Passage →
********
In 2010, continued benefits from cost savings initiatives are anticipated; however, weak end markets and destocking in
the aerospace fastener and industrial gas turbine markets are expected to continue. Also, management continues to
explore divestiture alternatives for the Transportation Products Europe business.
Packaging and Consumer
2009 2008 2007
Third-party aluminum shipments (kmt) - 19 157
Third-party sales $ - $516 $3,288
ATOI $ - $ 11 $ 148
The businesses within this segment were sold to Rank Group Limited in 2008; therefore, this segment no longer
contains any operations. Prior to the sale of these businesses, this segment included consumer, foodservice, and flexible
packaging products; food and beverage closures; and plastic sheet and film for the packaging industry. The principal
products in this segment included aluminum foil; plastic wraps and bags; plastic beverage and food closures; flexible
packaging products; thermoformed plastic containers; and extruded plastic sheet and film. Consumer products were
marketed under brands including Reynolds Wrap®, Diamond®, Baco®, and Cut-Rite®. Seasonal increases generally
occurred in the second and fourth quarters of the year for such products as consumer foil and plastic wraps and bags,
while seasonal slowdowns for closures generally occurred in the fourth quarter of the year. Products were generally
sold directly to customers, consisting of supermarkets, beverage companies, food processors, retail chains, and
commercial foodservice distributors.
********
Dataset entries →
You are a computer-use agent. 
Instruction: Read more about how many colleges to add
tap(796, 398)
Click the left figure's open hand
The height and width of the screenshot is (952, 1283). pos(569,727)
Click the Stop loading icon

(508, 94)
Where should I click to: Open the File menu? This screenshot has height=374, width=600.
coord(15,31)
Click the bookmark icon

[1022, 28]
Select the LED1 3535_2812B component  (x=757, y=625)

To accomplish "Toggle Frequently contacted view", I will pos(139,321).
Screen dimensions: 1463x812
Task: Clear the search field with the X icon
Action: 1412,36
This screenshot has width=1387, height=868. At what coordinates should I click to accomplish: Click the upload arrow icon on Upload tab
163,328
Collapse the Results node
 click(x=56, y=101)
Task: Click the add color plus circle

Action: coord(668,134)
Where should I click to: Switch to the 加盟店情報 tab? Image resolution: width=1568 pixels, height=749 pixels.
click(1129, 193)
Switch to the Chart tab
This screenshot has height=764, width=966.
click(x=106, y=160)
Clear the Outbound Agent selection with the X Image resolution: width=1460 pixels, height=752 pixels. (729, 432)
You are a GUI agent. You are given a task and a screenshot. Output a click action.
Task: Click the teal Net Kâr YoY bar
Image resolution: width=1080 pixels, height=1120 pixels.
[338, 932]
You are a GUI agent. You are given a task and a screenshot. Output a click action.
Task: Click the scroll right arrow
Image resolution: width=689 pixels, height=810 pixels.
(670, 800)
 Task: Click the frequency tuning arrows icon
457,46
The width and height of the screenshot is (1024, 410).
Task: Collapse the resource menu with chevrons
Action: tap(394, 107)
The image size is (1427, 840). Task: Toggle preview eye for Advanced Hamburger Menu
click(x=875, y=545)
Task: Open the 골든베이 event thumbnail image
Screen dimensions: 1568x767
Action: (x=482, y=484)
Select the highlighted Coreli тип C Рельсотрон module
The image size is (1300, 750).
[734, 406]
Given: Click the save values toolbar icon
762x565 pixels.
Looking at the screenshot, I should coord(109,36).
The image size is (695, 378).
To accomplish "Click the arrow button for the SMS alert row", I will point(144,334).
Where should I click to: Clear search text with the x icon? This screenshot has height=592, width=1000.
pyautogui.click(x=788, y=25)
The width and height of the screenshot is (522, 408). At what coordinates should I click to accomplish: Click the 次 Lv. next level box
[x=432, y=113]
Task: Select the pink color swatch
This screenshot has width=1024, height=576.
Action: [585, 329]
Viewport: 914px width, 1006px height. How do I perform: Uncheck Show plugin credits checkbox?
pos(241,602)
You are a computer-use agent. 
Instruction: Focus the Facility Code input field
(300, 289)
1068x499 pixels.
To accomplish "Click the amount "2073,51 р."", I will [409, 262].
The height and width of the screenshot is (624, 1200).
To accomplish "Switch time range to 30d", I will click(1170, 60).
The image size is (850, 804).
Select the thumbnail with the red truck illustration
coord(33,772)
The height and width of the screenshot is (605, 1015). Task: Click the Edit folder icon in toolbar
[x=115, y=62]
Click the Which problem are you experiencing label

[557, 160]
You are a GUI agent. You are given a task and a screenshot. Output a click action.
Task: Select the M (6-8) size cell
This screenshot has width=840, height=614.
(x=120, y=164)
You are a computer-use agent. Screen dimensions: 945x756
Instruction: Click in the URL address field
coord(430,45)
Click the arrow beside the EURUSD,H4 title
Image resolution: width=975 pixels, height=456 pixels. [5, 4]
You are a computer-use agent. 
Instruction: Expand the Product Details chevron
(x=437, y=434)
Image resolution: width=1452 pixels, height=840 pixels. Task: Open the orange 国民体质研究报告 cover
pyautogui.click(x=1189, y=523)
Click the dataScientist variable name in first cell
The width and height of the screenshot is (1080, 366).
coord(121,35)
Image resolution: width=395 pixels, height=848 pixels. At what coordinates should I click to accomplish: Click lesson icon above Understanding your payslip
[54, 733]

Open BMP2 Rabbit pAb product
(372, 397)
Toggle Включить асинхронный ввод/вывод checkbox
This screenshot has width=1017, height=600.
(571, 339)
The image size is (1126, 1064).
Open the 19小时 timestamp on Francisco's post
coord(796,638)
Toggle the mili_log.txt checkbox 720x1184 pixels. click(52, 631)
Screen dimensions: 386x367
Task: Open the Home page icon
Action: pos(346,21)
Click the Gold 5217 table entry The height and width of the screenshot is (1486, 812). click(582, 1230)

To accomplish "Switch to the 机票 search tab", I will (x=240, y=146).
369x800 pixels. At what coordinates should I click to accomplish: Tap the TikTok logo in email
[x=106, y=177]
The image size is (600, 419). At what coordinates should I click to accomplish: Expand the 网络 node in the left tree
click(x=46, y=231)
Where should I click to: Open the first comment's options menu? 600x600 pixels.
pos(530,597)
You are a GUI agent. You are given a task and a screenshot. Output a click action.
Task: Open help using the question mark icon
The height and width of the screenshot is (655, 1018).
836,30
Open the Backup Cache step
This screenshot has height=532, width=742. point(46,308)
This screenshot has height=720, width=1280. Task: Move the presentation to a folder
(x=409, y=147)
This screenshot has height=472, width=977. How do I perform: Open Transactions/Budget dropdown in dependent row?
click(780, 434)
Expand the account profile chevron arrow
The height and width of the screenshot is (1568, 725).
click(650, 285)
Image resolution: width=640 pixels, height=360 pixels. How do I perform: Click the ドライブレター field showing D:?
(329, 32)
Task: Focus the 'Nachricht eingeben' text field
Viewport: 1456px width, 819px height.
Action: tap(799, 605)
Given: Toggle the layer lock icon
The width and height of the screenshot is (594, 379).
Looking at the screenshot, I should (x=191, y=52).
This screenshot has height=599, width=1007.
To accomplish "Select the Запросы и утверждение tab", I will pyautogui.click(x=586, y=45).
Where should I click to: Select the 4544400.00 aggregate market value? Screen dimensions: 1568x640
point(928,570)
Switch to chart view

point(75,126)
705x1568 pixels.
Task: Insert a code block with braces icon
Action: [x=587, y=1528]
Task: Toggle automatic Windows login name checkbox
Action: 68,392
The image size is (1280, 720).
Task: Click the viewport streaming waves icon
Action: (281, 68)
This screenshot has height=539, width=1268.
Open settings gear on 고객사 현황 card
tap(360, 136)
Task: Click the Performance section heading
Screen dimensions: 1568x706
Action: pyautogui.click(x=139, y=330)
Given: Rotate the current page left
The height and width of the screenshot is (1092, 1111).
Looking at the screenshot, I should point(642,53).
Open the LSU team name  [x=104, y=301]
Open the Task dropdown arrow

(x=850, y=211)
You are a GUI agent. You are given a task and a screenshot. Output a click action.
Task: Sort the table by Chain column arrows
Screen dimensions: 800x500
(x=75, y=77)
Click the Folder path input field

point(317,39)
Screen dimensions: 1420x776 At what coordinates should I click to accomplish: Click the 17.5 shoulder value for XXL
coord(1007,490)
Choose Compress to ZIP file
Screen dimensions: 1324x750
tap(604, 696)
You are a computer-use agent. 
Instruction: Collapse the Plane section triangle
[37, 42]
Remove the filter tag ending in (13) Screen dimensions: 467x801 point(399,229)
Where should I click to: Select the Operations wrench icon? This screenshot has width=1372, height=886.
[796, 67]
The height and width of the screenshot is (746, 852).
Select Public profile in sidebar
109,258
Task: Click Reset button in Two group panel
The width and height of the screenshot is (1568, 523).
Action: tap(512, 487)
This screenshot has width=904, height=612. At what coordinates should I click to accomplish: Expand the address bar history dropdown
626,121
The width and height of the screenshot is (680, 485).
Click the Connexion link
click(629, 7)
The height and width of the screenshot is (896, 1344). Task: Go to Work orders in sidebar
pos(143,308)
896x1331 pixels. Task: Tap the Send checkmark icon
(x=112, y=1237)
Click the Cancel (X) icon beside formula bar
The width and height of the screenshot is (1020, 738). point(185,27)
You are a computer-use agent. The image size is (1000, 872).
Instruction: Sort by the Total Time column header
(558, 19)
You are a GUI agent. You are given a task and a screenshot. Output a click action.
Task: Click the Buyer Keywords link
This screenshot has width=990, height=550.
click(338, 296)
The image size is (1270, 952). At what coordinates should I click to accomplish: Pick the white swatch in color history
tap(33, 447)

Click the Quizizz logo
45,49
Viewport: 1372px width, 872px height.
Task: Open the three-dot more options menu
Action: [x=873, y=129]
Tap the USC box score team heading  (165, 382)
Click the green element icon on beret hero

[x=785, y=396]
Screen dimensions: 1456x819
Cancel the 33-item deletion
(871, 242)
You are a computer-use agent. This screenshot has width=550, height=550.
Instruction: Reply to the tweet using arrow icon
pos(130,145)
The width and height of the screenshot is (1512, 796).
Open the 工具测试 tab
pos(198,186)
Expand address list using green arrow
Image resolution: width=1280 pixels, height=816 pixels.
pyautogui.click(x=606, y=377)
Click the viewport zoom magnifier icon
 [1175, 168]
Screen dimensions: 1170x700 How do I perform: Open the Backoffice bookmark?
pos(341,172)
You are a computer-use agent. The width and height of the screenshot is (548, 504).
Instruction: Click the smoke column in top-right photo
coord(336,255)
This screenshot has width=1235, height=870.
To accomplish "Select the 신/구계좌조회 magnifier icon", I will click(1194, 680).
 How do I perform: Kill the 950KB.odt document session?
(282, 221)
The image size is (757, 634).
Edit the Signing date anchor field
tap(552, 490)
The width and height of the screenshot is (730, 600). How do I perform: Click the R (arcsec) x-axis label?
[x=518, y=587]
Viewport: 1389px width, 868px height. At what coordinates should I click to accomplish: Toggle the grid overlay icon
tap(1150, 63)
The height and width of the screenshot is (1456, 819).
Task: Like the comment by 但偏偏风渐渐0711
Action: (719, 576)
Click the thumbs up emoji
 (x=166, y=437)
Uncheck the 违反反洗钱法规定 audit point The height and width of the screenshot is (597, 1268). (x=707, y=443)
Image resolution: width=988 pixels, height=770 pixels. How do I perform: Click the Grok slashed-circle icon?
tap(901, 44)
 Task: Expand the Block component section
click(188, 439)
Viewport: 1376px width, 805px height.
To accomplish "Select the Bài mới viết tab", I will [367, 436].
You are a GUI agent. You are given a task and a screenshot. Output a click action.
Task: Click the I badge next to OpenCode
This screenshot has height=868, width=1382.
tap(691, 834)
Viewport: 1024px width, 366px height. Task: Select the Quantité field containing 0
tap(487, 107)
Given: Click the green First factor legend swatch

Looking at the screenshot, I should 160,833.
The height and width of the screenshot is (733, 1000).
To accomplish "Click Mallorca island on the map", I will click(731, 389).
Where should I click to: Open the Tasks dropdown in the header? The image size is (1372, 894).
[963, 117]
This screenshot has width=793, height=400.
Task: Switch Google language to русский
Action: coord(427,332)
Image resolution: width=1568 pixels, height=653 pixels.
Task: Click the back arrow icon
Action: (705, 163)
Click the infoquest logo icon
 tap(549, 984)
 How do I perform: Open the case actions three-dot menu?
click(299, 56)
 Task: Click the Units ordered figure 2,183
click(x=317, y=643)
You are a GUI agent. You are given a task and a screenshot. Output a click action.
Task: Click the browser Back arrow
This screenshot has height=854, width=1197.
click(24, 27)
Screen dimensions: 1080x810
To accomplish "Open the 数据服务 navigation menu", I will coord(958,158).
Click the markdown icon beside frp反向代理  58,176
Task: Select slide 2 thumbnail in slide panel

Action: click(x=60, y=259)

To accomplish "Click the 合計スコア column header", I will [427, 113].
********
Task objective → Can you copy the part of the passage between "In 2010, continued" and "Products Europe business.", inclusive? Rely only on the passage about the Packaging and Consumer segment, not on the records.

Written response →
In 2010, continued benefits from cost savings initiatives are anticipated; however, weak end markets and destocking in
the aerospace fastener and industrial gas turbine markets are expected to continue. Also, management continues to
explore divestiture alternatives for the Transportation Products Europe business.